| Literature DB >> 35224280 |
Tomohiro Suzuki1, Syuichi Tetsuka1, Tomoko Ogawa1, Ritsuo Hashimoto1, Hiroyuki Kato1.
Abstract
The patient was a 57-year-old man with a 15-year history of diabetes mellitus and a 3-year history of dialysis. He developed a subacute onset of Parkinsonism, including gait disturbance, bradykinesia, cogwheel rigidity, and myoclonus attacks. Magnetic resonance imaging (MRI) of the brain revealed swollen bilateral basal ganglia lesions, which appeared hyperintense with the lentiform fork sign on fluid-attenuated inversion recovery images, indicating vasogenic edematous lesions. He was diagnosed with diabetic uremic syndrome. Dopamine transporter single-photon emission computed tomography revealed no decrease in dopamine transporters. After approximately 4 weeks of continuous hemodialysis, rehabilitation, and supportive therapy, his neurological symptoms and MRI findings markedly improved. Although this disease has been reported in a few cases, its etiology and treatment remain unclear. In this case of diabetic uremic syndrome, dopamine secretion capacity was normal even though the patient had parkinsonian symptoms. This finding might contribute to further elucidation of the pathological mechanism of diabetic uremic syndrome.Entities:
Keywords: basal ganglia lesion; diabetic uremic syndrome; dopamine transporter; lentiform fork sign; parkinsonism
Year: 2021 PMID: 35224280 PMCID: PMC8826547 DOI: 10.31662/jmaj.2021-0101
Source DB: PubMed Journal: JMA J ISSN: 2433-328X
Figure 1.Axial brain magnetic resonance imaging (MRI) on admission. (A) Diffusion-weighted image revealing mild symmetrical restricted diffusion over both basal ganglia. (B) The lesion was hyperintense on the apparent diffusion coefficient map. (C) Fluid-attenuated inversion recovery image showing hyperintensity in the lentiform nuclei and head of the caudate nuclei with surrounding edema in the internal, external, and extreme capsule regions. (D) T1-weighted magnetic resonance image demonstrating slight low-signal changes.
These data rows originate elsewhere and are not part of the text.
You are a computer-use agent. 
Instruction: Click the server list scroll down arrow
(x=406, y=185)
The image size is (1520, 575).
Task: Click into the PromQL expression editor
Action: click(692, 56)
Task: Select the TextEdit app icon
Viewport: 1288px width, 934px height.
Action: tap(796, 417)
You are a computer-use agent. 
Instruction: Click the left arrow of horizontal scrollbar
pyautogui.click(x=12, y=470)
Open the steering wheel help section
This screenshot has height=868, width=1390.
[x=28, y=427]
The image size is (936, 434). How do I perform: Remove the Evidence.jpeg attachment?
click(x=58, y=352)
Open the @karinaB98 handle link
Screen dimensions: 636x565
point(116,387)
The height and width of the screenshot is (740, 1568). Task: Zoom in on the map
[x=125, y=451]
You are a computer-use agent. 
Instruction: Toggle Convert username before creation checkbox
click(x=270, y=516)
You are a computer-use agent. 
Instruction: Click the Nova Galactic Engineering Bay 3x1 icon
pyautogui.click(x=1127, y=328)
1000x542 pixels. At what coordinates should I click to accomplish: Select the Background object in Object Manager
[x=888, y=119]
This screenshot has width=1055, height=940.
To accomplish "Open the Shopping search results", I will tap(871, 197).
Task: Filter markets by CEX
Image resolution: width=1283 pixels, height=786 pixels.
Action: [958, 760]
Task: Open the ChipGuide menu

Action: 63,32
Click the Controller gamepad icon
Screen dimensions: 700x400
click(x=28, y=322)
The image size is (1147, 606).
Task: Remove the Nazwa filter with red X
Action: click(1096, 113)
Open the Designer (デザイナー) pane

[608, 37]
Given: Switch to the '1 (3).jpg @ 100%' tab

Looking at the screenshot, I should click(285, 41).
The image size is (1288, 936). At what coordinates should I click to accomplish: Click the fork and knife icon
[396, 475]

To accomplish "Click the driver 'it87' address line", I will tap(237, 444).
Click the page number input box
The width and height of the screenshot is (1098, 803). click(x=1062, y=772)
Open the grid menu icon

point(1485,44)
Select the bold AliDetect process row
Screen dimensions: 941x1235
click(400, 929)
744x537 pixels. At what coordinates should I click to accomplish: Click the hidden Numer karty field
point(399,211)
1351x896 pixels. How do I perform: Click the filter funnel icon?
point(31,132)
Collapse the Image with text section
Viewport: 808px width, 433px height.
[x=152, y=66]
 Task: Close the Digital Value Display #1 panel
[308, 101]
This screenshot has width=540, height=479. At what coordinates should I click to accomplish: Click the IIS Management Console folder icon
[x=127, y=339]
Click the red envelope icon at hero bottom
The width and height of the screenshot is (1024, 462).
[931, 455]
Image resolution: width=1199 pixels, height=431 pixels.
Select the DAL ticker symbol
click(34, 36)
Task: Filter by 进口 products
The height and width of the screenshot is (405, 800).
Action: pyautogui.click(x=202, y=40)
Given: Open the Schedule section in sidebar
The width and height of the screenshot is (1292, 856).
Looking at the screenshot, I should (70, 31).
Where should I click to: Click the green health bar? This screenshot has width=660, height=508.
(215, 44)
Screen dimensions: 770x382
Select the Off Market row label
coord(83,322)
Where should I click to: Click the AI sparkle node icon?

Figure 2.Dopamine transporter single-photon emission computed tomography imaging using ioflupane I 123 injections. Normal finding of the patient diagnosed with diabetic uremic syndrome.
Figure 3.Follow-up magnetic resonance imaging (MRI) obtained on day 30 after admission. (A) Diffusion-weighted image. (B) Apparent diffusion coefficient (ADC) map. (C) Fluid-attenuated inversion recovery (FLAIR) image. (D) T1-weighted image. FLAIR revealing a slightly high signal in both basal ganglia, which were significantly weaker than the initial MRI signal. FLAIR image and ADC map revealing a slit-like high intensity in the globus pallidus; the intensity of these same areas was decreased on T1-weighted images.